According to the records provided by the Sheriff’s Office to The Light, an employee of the Sheriff’s Office forwarded one of Basso’s emails to the public records office.
Arnold responded to the Sheriff’s Office employee: “BCSO can verify that the individual listed is in custody. Please contact the MA courts for further court information.”
It’s a decline from the dozens of email exchanges between ICE officers and Sheriff’s Office staff last summer and fall, according to emails reviewed by The Light. It also marks a shift, as the Sheriff’s Office has previously provided the dates and times of upcoming court hearings to ICE officers.
Bristol County Sheriff’s Office records also show that between January and November 2025, 29 inmates were taken into ICE custody — about half directly from Ash Street Jail or the Dartmouth House of Corrections, and the other half at a district courthouse. From late November, when the new policy began, through late January, zero were released into ICE custody, the records show.

What is a “sanctuary”?
President Donald Trump has signaled he will ramp up pressure on cities and states to cooperate with his immigration crackdown. On Jan. 13, at the Detroit Economic Club, he announced that federal funding to “sanctuary” cities and states will be suspended.
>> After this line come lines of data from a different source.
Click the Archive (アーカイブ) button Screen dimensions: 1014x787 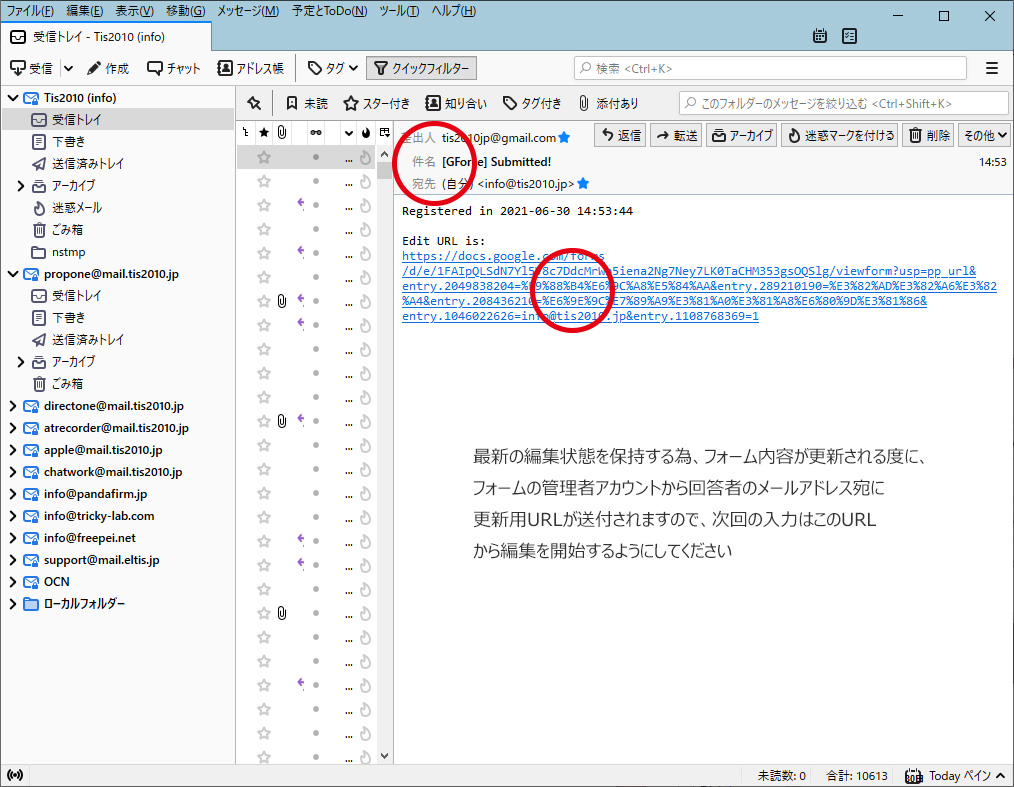point(741,135)
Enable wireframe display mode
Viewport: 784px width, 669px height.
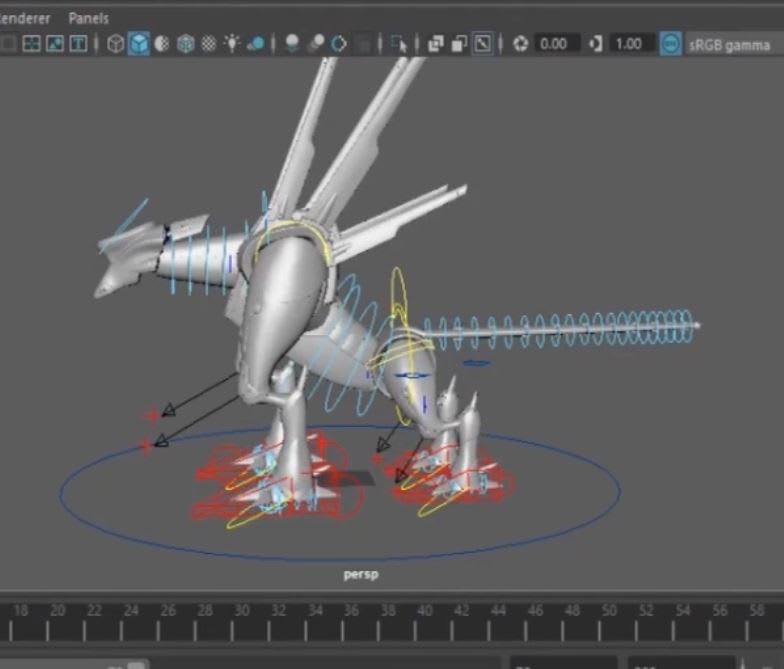tap(116, 44)
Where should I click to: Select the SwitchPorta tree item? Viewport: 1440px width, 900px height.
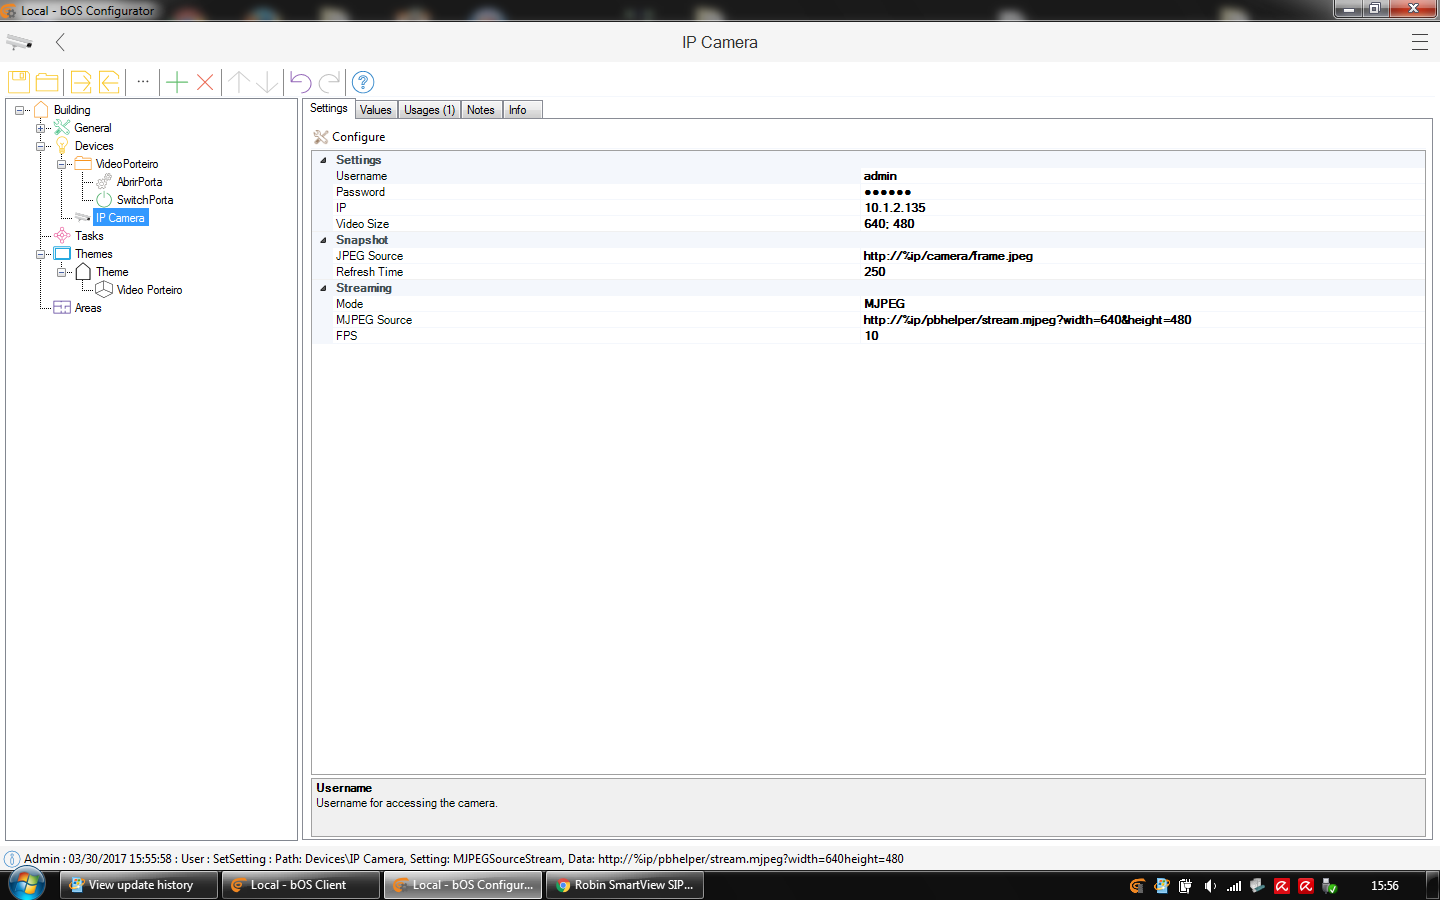pyautogui.click(x=144, y=200)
The Department of Justice identifies sanctuary jurisdictions based on characteristics that include limits on information sharing — meaning cities, states or counties that restrict whether and how local agencies share a detainee’s immigration status with federal authorities. The DOJ also includes jurisdictions that refuse to answer ICE detainer requests unless a judge has signed a warrant.
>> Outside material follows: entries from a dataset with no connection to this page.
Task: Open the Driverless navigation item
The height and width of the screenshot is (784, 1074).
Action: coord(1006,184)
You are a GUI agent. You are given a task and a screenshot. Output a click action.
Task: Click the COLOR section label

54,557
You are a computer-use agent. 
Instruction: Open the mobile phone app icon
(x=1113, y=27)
But under Massachusetts law, sheriffs are limited in how much they can help ICE. County jails cannot hold an inmate after bail has been posted or they are set for release.
Heroux has noted that his office will provide information in accordance with his information-sharing policy. Further, if federal agencies have criminal detainers (not the more common civil detainer) filed on an inmate, they needn’t file a formal records request for information.
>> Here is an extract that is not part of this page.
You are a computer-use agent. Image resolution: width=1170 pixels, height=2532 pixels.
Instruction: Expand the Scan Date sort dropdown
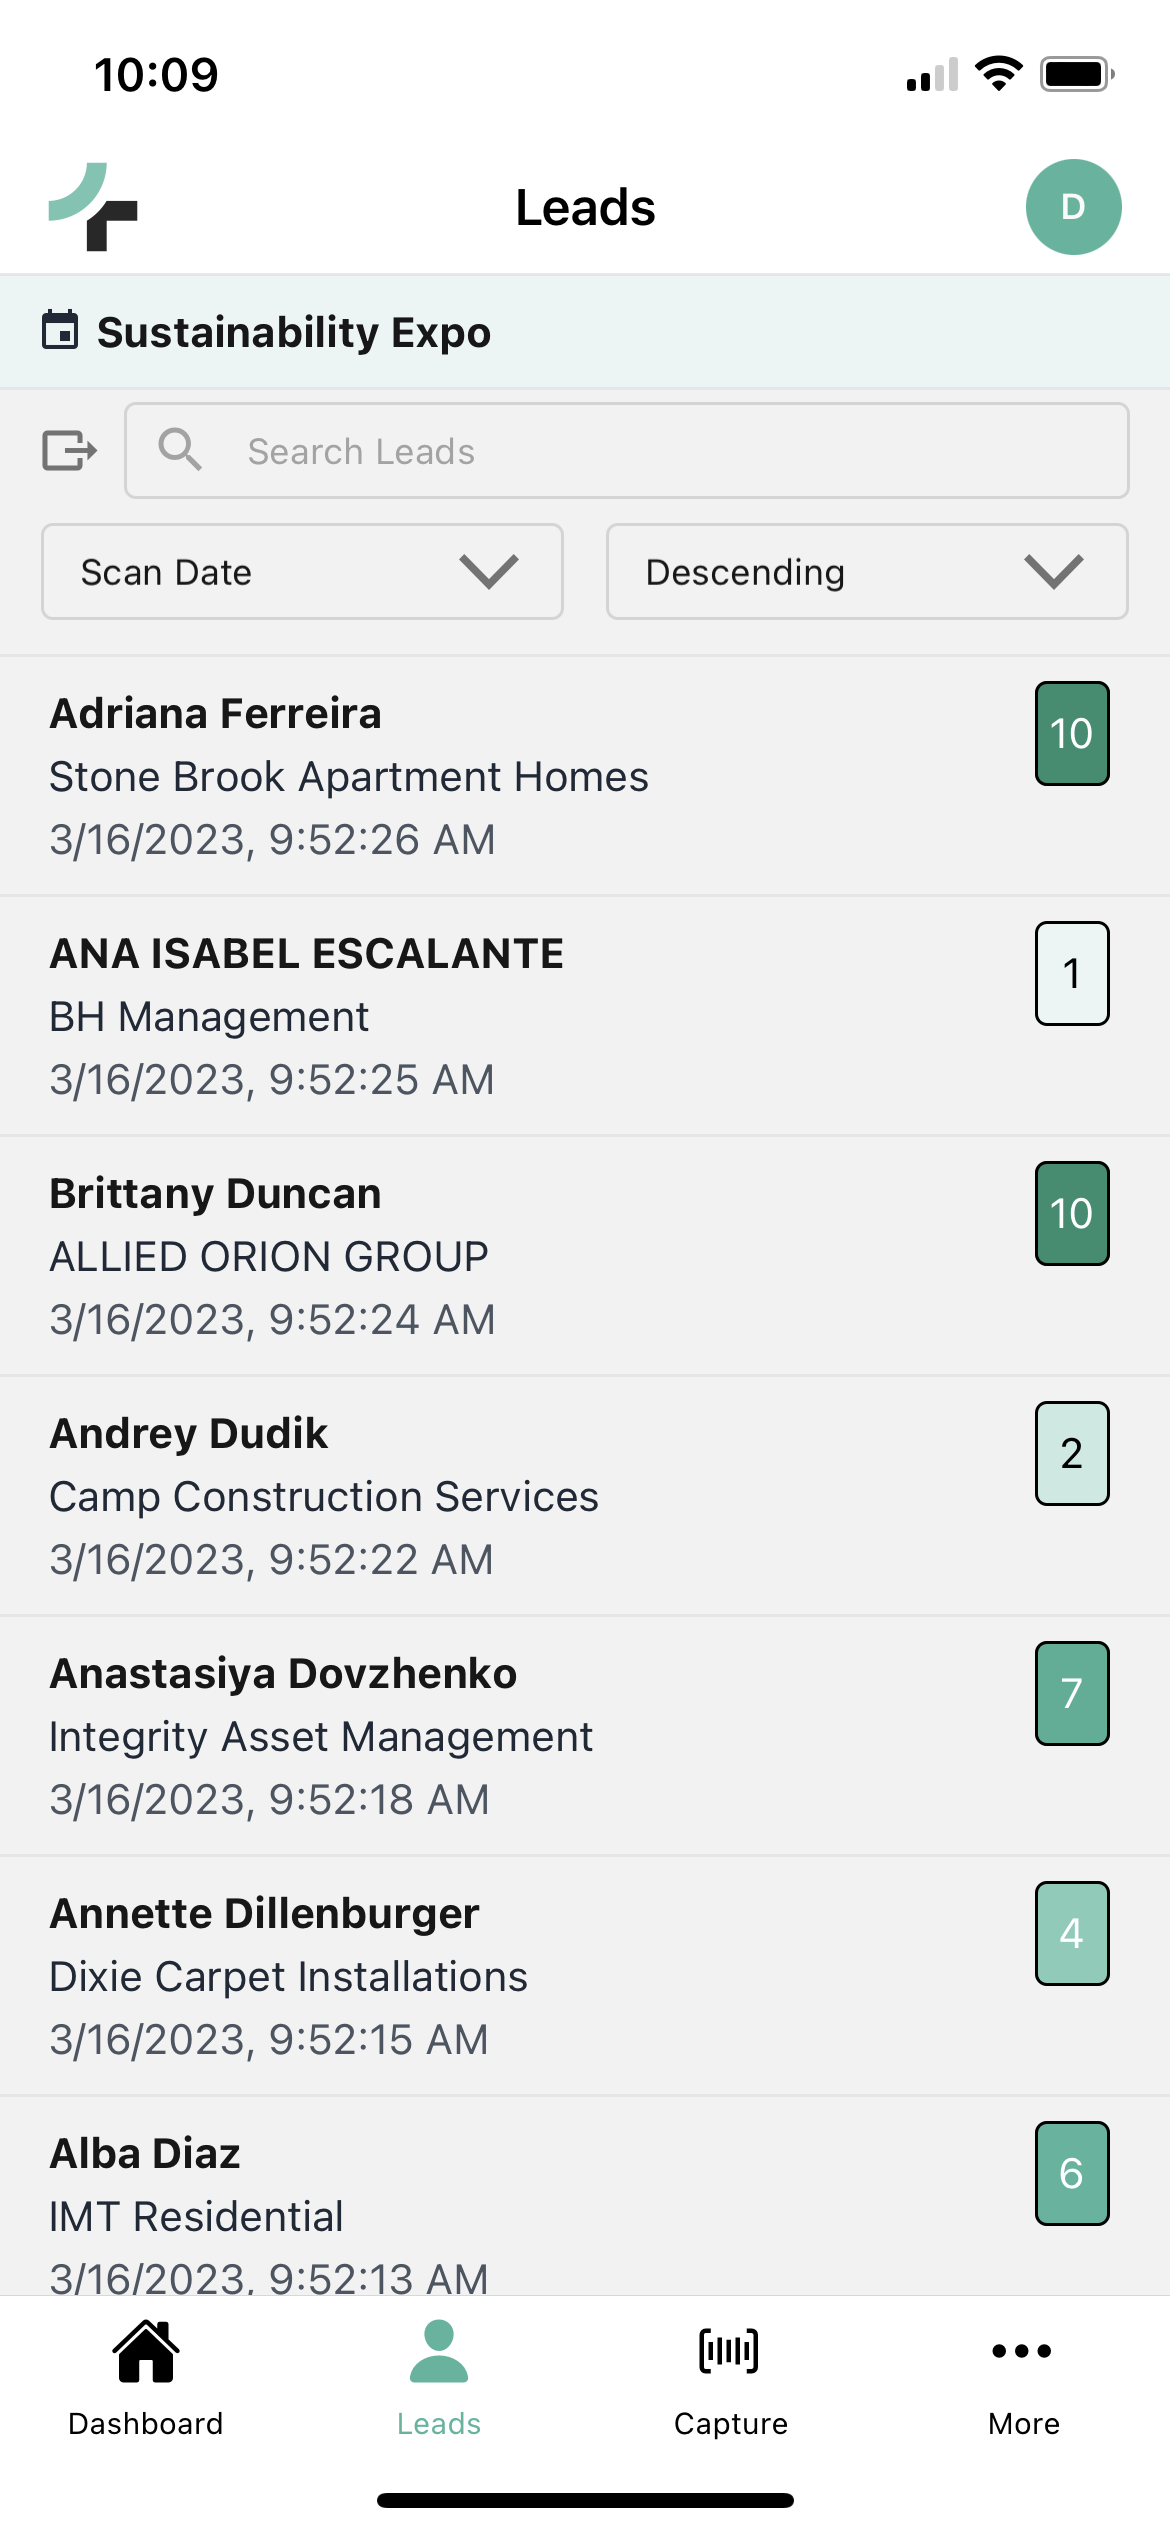(302, 572)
Tom Homan, the White House border czar, who has been dispatched to Minneapolis following Bovino’s departure, has criticized county jails that do not share information with ICE, saying they imperil officer, immigrant and community safety.
“If they let us in their damn jail and stopped being a sanctuary city, we could arrest the bad guy in the safety and security of the jail,” said Homan about Minneapolis last month. “But because they … release them, now we gotta go in the community to find them.”
Last month, new white SUVs were delivered to the ICE facility in Burlington, raising fears about a possible upcoming ICE operation in the area and an escalation to aggressive enforcement like that seen in other states.
“What they are doing is wrong: it’s the way due process is not being honored, the way that U.S. citizens are being grabbed and detained because they have an accent or by the color of their skin,” said Heroux. “I worry it could happen here.”